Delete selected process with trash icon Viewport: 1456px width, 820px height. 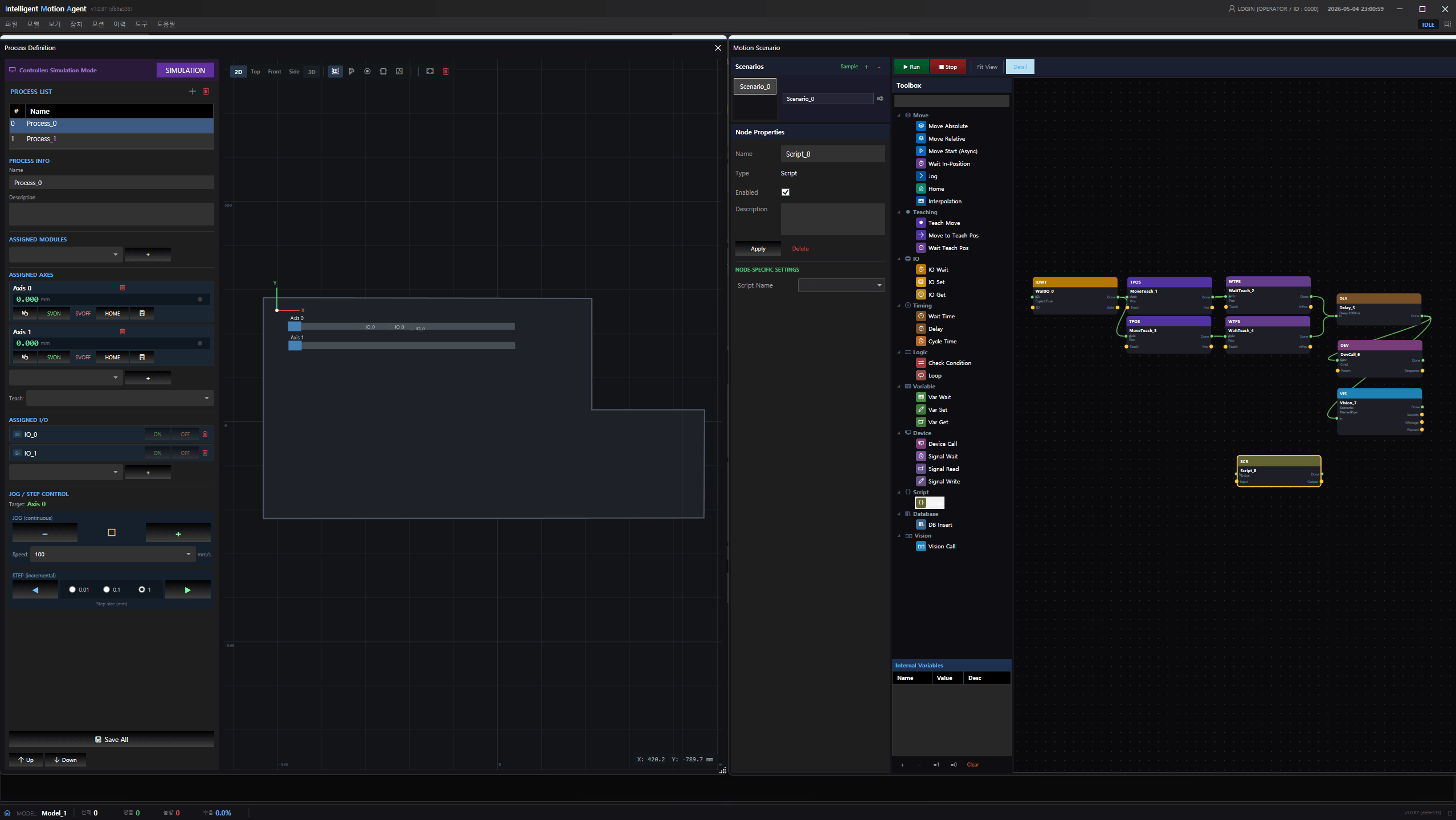coord(206,91)
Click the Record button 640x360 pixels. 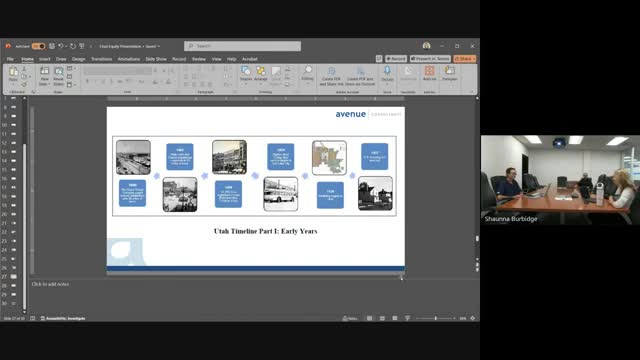pos(396,59)
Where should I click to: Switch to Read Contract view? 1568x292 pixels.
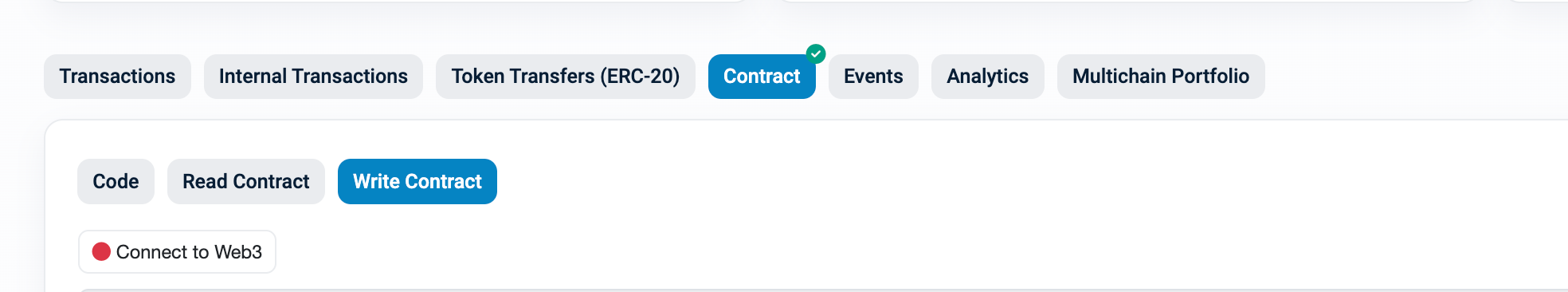[x=246, y=182]
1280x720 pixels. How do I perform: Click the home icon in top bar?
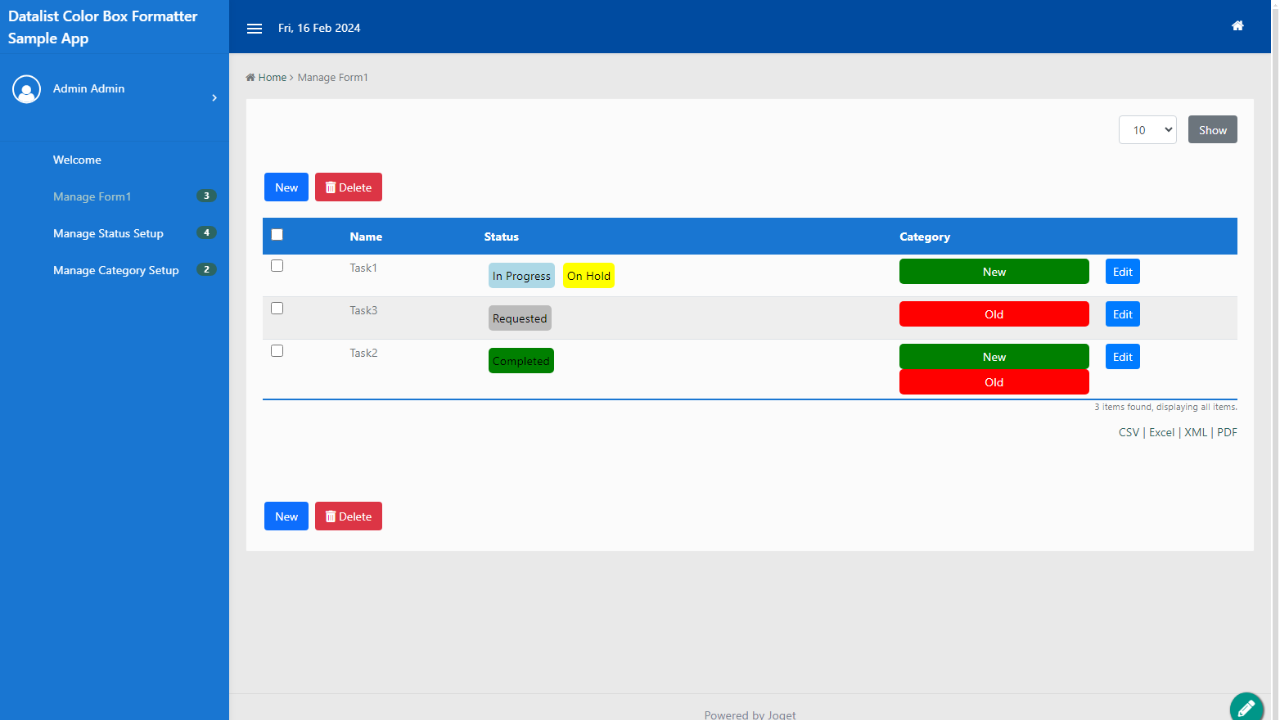coord(1237,26)
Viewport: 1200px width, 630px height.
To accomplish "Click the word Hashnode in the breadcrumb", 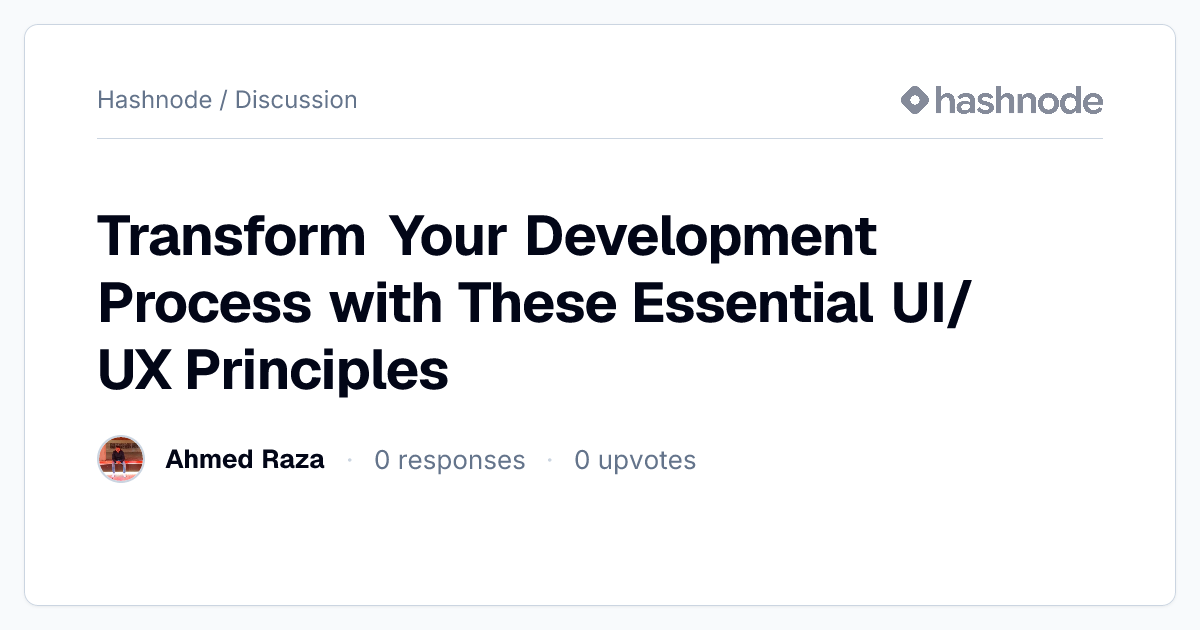I will [155, 100].
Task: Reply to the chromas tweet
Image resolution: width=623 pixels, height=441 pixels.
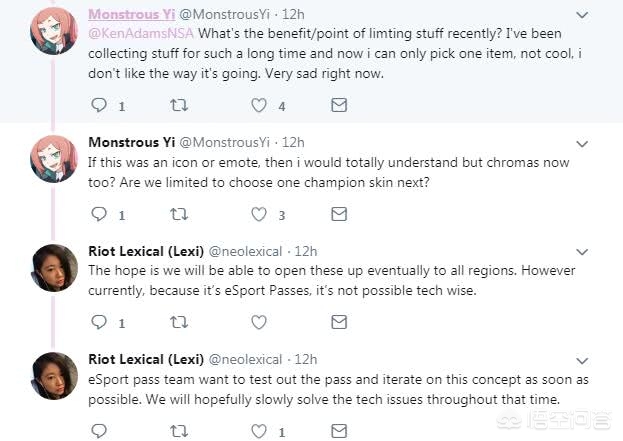Action: pos(99,214)
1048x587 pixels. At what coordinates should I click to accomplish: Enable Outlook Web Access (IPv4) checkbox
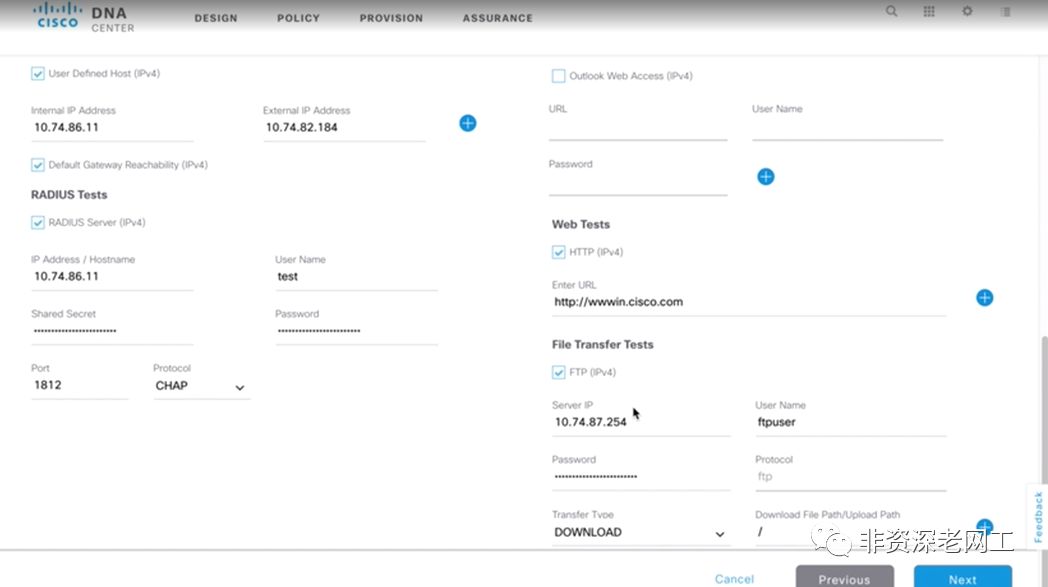[558, 76]
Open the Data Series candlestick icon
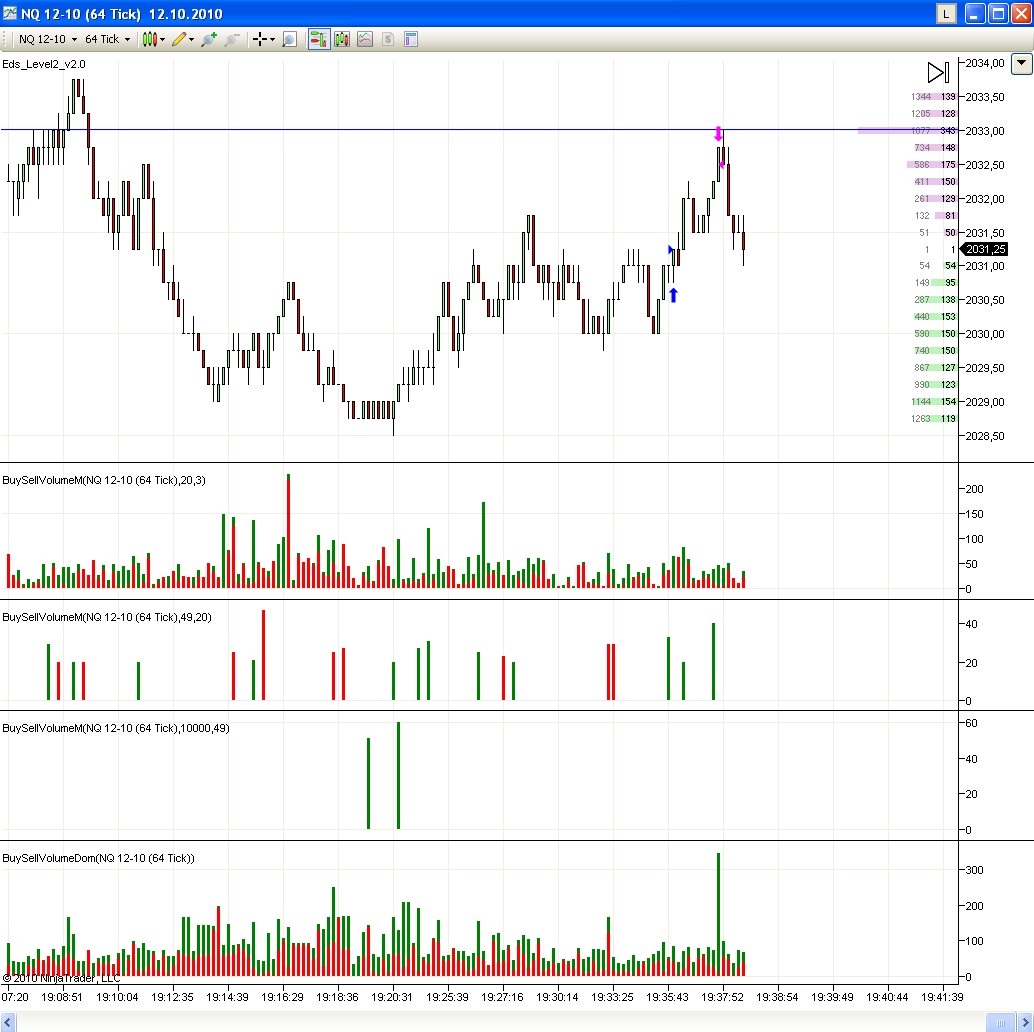The height and width of the screenshot is (1032, 1034). click(341, 39)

**EXERCISE DESCRIPTION**
Omit the pictures, then extract verbatim only those lines that fall between the line containing "Task: Reply to the chromas tweet" and the final line of the records above, both included.

**SOLUTION**
Task: Reply to the chromas tweet
Image resolution: width=623 pixels, height=441 pixels.
Action: pos(99,214)
1048x587 pixels. At what coordinates should I click to accomplish: Enable Outlook Web Access (IPv4) checkbox
[558, 76]
Open the Data Series candlestick icon
The height and width of the screenshot is (1032, 1034). click(341, 39)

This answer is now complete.